A very small of my day job consists of checking if the hardware on which I work will support certain video modes: “Hey Tom, has your widget the necessary bandwidth to deal with 4K/100Hz?”.

That’s the moment where I normally bring up a spreadsheet for some back-of-the-envelope math.

When doing hobby projects, I sometimes run into the same questions: can I stream 1080p at 60Hz on this Pano Logic G1 device that has an LPDDR DRAM? Will I be able to also stream it out over 100M Ethernet?

Spreadsheet are really great for this kind of stuff, but they become cumbersome to debug as they grow larger. So I wrote some Javascript instead and it has taken a bit of life on its own, with more features added as I need them. Maybe you find it useful.
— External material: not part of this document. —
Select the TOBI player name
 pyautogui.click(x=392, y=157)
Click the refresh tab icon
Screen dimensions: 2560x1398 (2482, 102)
So I present the Video Timings Calculator!

Operation is simple:

  • Select the resolution and refresh rate that you’re interested in
  • Manually adjust whatever parameter that needs to be changed
  • Voila! All the data you’ll ever need!

Notes:

  • You can fill in your custom H-blank and V-blank numbers, but no custom front-porch, sync, or back-porch. That’s because they don’t make any difference in terms of required bandwidth.
  • “Total BW” means: the bandwidth required if you need to transmit the active pixels and the blanking with the same amount of bits per pixel.
  • “Active BW” means: the bandwidth required if you only need to transmit the active pixels, and you can ignore blanking, as is the case for RFC4175.
  • For each video protocol and timing, the percentage number shows the amount of availabe BW is consumed. When it exceeds 100%, the timing can’t be transferred over that particular protocol.
  • The custom timings ignore interlaced or margins. That’s because I was lazy and nobody cares about these things anymore.
  • The RFC4175 assumes UDP over IP over Ethernet with an Ethernet MTU of 1500. I think I got the calculation mostly right, except for rounding error here and there depending on color format.
  • There may be other limitations that prevent a video timing to be transmitted over a particular protocol. For example, GPUs may have peak pixel clock restrictions that are lower than what the protocol theoretically supports.